POESIA INSPIRADA EM "OS VENCIDOS" DE ANTERO DE QUENTAL

3 poetas param rapidamente

Numa sala lisa e branca.

Cantam a terra num universo preto,

Eleva-se o dia levemente.

Três cavaleiros seguem lentamente

Por uma estrada erma e pedregosa.

Geme o vento na selva rumorosa,

Cai a noite do céu, pesadamente.

Certeiros, pisadas, pegadas justas,

Seus pés engraxados no teto polido,

Recobertos pelo céu claro e contido,

No olhar transformam e misturam frutas.

Vacilam-lhes nas mãos as armas rotas,

Têm os corcéis poentos e abatidos,

Em desalinho trazem os vestidos,

Das feridas lhe cai o sangue, em gotas.

Segregados ao construírem sentimentos novos,

Paralelos e congruentes sobrepõe teores.

Pensamentos que decolam sem dores

Propaga-se no infinito ausente dos olhos.

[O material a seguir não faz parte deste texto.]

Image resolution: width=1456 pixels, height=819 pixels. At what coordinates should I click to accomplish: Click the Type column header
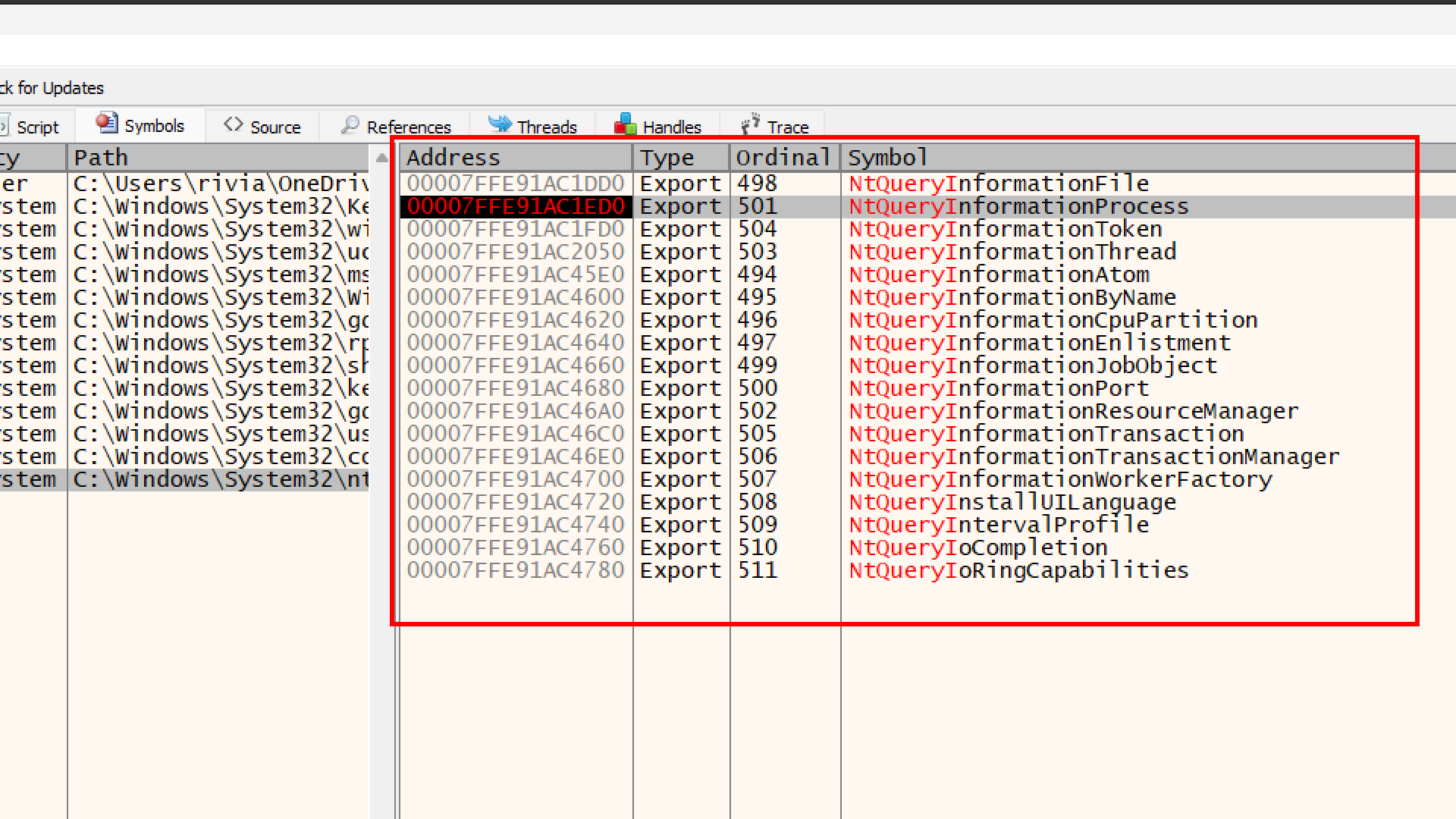667,158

A derrota, traiçoeira e pavorosa,

As fontes lhes curvou, com mão potente.

No horizonte escuro do poente

Destaca-se uma mancha sanguinosa.

O terceiro dos três de ponta cabeça,

Tenor canta o declínio da curva que vê!

Castiga-me tamanha beleza, não crer,

Poeira cósmica, DNA de uma ameixa!

E o primeiro dos três, erguendo os braços,

Diz num soluço - Amei e fui amado!

Levou-me uma visão, arrebatado,

Como em carro de luz, pelos espaços!

Por uma estreita porta livrei-me do globo

Onde gladiavam selvagens,

Atado; firme ao som, leito das imagens

Descontentes, pleno verão finito e tolo.

Com largo voo, penetrei na esfera

Onde vivem as almas que se adoram,

Livre, contente e bom, como os que moram

Entre os astros, na eterna primavera.

De tão matusquela viaja à lua de ónibus

Ainda leva sua namorada crente?

Jamais trocava um carinho público inconveniente

Porém deles eram os rastros anónimos!

Por que irrompe no azul do puro amor

O sopro do desejo pestilente?

Ai do que um dia recebeu de frente

O seu hálito rude e queimador!

Reflorestado o coração de amores

Resfria quente o sol na praia,

Intenso buquê floresce e ensaia

Insumos orgânicos que adubam atores.

A flor rubra e olorosa da paixão

Abre languida ao raio matutino,

Mas seu profundo calix purpurino

Só reçuma veneno e podridão.

Animais, amei e eu amava...

O momento não é propício ao voo,

Transpondo paredes assumiremos o pouso

Covardia de um pequeno jardim que rodeava.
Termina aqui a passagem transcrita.